In the last chapter (7th Mansion, Ch. 4), as she is recapping the book, and speaking of the trials and sufferings of those to whom Our Lord grants intense spiritual visions and aspirations, she mentions the famous "Quo vadis" legend regarding St. Peter. The translator of the edition that I was reading (E. Allison Peers, Sheed & Ward, 1946) puts a footnote there, and states:
"In the old Carmelite breviary, which St. Teresa would have used, the Antiphon of the Magnificat at 1st Vespers on June 29 runs "The Blessed Apostle Peter saw Christ coming to meet him. Adoring Him, he said: 'Lord, whither goest Thou?' ' I am going to Rome to be crucified afresh.'" The story has it that St. Peter returned to Rome and was crucified.
Since the Carmelite and Dominican liturgical books sprang from the same older Roman Rite that was widely diffused throughout France in the 13th Century, I decided to look up June 29 in my Dominican Breviary (1967) to see if that antiphon had survived through the centuries. And sure enough, it did. (See here...bottom left side of p. 574.)

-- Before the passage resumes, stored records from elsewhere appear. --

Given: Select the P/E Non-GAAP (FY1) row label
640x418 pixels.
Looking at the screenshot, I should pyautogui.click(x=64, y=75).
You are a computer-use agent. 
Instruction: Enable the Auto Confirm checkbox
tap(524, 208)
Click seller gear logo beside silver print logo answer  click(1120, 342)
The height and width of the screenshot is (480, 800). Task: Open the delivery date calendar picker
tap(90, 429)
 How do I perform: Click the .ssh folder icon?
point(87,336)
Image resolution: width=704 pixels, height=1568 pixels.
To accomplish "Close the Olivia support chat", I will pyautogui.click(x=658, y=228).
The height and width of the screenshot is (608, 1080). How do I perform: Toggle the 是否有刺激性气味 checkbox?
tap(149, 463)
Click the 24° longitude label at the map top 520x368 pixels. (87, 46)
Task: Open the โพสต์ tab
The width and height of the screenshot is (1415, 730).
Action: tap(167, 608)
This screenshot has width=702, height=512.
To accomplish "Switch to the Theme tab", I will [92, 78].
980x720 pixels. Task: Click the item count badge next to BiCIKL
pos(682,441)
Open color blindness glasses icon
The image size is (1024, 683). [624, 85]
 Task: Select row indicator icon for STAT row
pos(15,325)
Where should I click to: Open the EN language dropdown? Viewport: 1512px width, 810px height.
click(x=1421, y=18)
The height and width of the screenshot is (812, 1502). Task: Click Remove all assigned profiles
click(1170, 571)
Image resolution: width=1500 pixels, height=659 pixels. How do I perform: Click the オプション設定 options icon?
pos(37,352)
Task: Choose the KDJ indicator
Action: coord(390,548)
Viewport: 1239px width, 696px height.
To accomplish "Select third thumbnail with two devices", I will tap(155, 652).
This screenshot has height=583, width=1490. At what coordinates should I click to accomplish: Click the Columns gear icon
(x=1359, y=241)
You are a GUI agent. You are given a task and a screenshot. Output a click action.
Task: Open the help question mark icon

Than antiphon at 1st Vespers for the Feast of Sts. Peter and Paul is:
Beátus Petrus Apóstolus vidit sibi Christum occúrrere, et adórans eum ait: Dómine, quo vadis? Vénio Romam íterum crucifígi.
The blessed apostle Peter saw Christ coming towards him, and adoring him, said, “Lord, where are you going?” “I go to Rome to be crucified again.”
This antiphon is not in the 1962 Monastic or Roman breviaries. Whether or not the legend is true, it has been borne through the ages in the Dominican breviary and is, in my opinion, a wonderful subject for meditation. This is particularly true in these dark days when living a faithful Catholic life can at best be full of obstacles and, at worst, lead to outright persecution by the State or groups who align themselves with the eternal Enemy of the Church.